Hence the birth of Intelligent Design theory. ID has no evidence; it has only proposed gaps in evolution. (Famously Behe’s “irreducible complexity.”) It purports to be entirely scientific, but it is not. ID has brought to light a more general social problem here: the God versus no God debate in culture. “One nation under God”; “in God we trust.” School prayer is out of the question; is God? Indeed, many take evolution to be a denial of God’s existence, and many see its teaching in schools as just another way the secular left is getting God out of the school system. Both atheists and religious have argued either side of the evolution + God question.

(Personally, I don’t think evolution rules out a god altogether. Obviously, it raises serious questions about things like the emergence of consciousness, the existence of souls, or our divine place in the cosmos. I can’t say there isn’t a logically possible god who would choose to have the universe give birth to life in order to evolve us. But one would expect any theory speaking to the human’s rank among the life on Earth as well as the origin of all known life in the observable universe would have some kind of tribute to its planner, and I don’t see any indication of that at all.

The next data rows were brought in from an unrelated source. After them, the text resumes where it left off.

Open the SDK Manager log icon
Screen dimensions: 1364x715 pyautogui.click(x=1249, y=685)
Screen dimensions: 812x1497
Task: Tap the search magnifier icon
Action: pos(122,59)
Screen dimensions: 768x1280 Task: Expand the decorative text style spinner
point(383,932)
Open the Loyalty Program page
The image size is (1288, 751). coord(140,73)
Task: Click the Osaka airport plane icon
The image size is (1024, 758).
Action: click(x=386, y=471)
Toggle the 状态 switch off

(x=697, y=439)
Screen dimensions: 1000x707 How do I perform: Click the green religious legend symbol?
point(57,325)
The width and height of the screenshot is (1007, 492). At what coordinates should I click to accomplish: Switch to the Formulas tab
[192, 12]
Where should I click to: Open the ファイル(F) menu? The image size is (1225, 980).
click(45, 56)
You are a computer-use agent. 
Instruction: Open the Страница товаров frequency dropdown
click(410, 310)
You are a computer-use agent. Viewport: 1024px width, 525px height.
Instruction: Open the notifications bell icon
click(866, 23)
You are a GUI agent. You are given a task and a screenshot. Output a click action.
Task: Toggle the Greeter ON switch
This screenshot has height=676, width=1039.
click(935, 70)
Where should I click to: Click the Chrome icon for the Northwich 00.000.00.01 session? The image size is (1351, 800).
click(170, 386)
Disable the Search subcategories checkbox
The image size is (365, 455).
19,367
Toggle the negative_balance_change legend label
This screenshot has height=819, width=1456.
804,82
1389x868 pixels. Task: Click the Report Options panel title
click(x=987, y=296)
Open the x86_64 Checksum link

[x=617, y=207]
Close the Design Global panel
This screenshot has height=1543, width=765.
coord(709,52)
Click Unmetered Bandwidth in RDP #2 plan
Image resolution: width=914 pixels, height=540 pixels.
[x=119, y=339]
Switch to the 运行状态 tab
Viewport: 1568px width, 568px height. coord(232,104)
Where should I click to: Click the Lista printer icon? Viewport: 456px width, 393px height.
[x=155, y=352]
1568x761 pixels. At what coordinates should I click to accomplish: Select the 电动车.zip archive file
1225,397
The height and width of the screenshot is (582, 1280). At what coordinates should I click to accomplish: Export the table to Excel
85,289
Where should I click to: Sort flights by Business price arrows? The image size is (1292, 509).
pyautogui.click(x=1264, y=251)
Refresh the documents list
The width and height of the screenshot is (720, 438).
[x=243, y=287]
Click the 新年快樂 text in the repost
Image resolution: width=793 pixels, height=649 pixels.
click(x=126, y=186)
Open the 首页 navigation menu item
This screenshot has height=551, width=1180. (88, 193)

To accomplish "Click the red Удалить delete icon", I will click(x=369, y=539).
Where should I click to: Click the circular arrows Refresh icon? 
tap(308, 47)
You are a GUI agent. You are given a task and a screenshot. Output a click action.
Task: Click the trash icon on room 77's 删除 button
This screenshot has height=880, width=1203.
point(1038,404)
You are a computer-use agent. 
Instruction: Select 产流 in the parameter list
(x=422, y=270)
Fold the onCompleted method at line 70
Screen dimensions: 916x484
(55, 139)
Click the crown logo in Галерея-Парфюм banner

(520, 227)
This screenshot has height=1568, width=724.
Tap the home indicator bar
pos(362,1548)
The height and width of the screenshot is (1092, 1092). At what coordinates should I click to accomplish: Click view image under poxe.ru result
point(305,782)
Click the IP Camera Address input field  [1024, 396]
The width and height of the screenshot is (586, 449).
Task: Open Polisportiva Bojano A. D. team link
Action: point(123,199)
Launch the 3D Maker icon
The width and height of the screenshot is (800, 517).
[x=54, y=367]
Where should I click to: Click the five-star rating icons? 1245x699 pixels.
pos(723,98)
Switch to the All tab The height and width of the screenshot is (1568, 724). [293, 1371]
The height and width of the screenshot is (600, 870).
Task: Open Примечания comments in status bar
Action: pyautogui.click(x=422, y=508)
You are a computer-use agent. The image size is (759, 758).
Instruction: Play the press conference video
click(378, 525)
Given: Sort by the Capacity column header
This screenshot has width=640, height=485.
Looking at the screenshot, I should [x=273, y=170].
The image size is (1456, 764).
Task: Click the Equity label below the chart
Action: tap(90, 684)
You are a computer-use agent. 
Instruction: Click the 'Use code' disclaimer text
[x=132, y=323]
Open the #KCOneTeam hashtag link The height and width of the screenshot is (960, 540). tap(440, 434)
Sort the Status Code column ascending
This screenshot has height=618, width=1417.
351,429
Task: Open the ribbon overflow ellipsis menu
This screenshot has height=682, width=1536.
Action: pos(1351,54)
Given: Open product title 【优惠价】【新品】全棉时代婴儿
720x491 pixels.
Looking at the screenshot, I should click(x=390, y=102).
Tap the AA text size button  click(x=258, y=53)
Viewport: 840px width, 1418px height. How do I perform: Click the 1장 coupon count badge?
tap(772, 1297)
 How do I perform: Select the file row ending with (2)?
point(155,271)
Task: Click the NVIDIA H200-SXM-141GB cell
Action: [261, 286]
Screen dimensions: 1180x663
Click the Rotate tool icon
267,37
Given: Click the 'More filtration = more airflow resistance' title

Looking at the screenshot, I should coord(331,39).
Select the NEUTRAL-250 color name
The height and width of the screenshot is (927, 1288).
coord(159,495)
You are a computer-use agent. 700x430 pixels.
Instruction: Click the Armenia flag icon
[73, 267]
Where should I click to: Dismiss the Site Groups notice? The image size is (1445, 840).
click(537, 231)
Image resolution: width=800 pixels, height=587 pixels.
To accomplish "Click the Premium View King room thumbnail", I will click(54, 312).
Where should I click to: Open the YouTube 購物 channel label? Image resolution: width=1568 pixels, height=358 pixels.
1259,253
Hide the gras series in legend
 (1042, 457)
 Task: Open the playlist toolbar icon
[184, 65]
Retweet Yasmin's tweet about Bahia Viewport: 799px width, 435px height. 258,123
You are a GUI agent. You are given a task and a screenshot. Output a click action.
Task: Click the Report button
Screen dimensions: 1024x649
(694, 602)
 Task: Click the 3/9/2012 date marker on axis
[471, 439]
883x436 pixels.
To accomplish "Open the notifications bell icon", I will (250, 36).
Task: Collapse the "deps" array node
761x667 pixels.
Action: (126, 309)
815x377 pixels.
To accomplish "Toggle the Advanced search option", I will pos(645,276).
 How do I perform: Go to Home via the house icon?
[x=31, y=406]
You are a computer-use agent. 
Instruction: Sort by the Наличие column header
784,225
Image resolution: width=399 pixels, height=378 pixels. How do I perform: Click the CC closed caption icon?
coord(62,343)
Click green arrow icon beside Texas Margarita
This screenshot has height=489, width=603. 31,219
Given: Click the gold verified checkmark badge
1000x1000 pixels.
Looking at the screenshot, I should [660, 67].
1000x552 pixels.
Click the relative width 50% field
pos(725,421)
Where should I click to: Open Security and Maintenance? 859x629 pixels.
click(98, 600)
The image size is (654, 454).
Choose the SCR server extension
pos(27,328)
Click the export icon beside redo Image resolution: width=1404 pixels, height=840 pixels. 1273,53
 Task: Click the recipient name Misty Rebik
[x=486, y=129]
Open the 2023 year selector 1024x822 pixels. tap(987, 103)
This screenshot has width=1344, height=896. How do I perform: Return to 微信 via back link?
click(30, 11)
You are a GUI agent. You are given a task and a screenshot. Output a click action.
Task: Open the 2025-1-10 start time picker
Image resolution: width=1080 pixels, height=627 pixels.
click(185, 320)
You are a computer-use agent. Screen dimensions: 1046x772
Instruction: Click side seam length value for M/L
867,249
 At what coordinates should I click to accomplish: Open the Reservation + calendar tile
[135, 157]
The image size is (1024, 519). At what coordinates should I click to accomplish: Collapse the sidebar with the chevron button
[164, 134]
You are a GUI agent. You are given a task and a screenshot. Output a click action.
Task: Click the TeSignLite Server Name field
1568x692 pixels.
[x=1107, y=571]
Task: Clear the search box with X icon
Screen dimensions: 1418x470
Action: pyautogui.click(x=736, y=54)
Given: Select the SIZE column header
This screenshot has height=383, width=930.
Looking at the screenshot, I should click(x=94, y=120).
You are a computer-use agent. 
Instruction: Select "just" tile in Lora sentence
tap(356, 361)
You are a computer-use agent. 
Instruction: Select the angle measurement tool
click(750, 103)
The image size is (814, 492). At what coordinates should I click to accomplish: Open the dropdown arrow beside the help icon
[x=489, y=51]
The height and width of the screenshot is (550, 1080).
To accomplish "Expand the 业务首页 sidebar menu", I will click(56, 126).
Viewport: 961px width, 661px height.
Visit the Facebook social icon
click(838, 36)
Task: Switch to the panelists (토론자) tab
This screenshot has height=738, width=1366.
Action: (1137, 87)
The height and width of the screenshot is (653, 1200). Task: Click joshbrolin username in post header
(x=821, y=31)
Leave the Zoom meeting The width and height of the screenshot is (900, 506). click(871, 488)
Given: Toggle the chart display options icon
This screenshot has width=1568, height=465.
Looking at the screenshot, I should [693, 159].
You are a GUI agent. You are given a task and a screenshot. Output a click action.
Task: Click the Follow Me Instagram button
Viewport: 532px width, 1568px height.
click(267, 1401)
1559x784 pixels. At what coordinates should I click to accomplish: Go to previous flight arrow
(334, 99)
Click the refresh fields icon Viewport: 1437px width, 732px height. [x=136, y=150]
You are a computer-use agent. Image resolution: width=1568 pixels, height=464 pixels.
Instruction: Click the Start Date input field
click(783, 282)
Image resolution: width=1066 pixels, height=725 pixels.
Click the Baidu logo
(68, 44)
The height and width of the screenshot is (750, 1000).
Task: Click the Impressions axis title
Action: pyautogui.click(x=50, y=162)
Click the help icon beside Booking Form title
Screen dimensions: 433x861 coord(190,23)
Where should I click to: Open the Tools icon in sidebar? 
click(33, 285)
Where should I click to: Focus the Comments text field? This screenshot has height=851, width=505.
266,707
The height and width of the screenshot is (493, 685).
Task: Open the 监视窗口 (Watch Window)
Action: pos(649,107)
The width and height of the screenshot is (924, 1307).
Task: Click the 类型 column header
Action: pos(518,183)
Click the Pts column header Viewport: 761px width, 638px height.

Alas, we move on.)

The distorted views on evolution can range from the depressing to the hopefully ignorant, but I think there is almost always a measure of intellectual dishonesty involved in the hardcore activist. Is it really all that hard to go looking for the other side of a “controversy”? How difficult can it really be to conceptualize the processes of natural selection, adaptation, and divergence? It seems like creationists like to sit around their campfires telling their own yarns and guffawing at how we came here by “chance”, while genuine progress is being made in today’s biologically-related sciences as if it were a totally disconnected domain of intellectual thought.

This needs to stop. Science education has to be representative of the actual scientific train of thought; if anybody wishes to dissent, that would be fine, but don’t teach the views of the fringe. (Obviously this works in more than just science classes…) If evolution were taught correctly, if our biology teachers all knew what they were talking about, then creationist ignorance of evolution wouldn’t get very far in the our education system at all. So what we need are more teachers who are knowledgeable about evolution to educate our public, and more importantly, our children.

This is important because it is one of many ways to protect our free society from building theocratic underpinnings. It would be a slippery slope to making our nation (nearly-) officially sponsor uniquely religious viewpoints (which is definitely “respecting an establishment of religion” in my book). Beyond this, it proves internationally that America can walk the walk, not just talk the talk. America has a real potential to be a huge beacon of science, but the fact that America has the highest number of evolution “skeptics” makes us laughable. It’s just one more part of America that the rest of the civilized world makes fun of.